[EXCERPT TO READ]
****************************************
Taking this view of the weight and nature of the presumption, I think that in this particular case there is really no doubt that James Brodie, the husband of this pursuer, had, in point of fact, no intercourse with her at or about the time when this child must have been procreated. Her own statement on oath to that effect is quite distinct. If there were any opposing evidence on the subject, then her conduct and her bad character would greatly impair the force of her testimony. But there is no opposing evidence, and the proof subsequently led is entirely to the same effect as her own statement.
****************************************
[DATA LINES]

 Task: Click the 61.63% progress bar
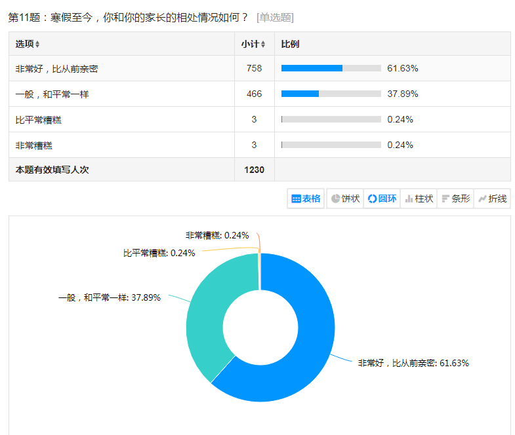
****************************************
[REQUIRED TASK] Could you carry on the court opinion about the paternity presumption in the Brodie case, picking up right after its final sentence?

[OUTPUT]
I think it would not be incompetent, if it had been necessary, to examine the husband as a witness in this matter. But the evidence which we already have appears to me sufficient, and it is desirable to avoid further expense. The husband's time is accounted for, and the wife's time is accounted for, and, although the space which divided them did not exceed 15 or 16 miles, I think it is satisfactorily proved that they did not meet, and could not have had conjugal intercourse. The presumptions of fact in this case, as well as the testimony of the witnesses, and the uncontradicted oath of the wife herself, are all opposed to the presumption of law that the husband of the mother is the father of the child. I need not enter into the details of the evidence which has satisfied me that the husband and wife had no intercourse at or about the time when a child, born on 9th May

Page: 92

1871, must have been procreated. I think that the time of both the husband and the wife during that period is as well accounted for as could be expected. I can see no, reason why they should have desired to meet during that period, or at all. They had parted long before that. There had been no reconciliation. There was no love. There was no interest. There was no motive—not even the stimulant of animal passion, for he was living with another woman, and she was abandoning herself to a loose life without scruple. That they did not wish to meet is very obvious. That they should have met is most improbable. That they did not meet is proved to my satisfaction by the evidence before us, and by the oath of the woman herself.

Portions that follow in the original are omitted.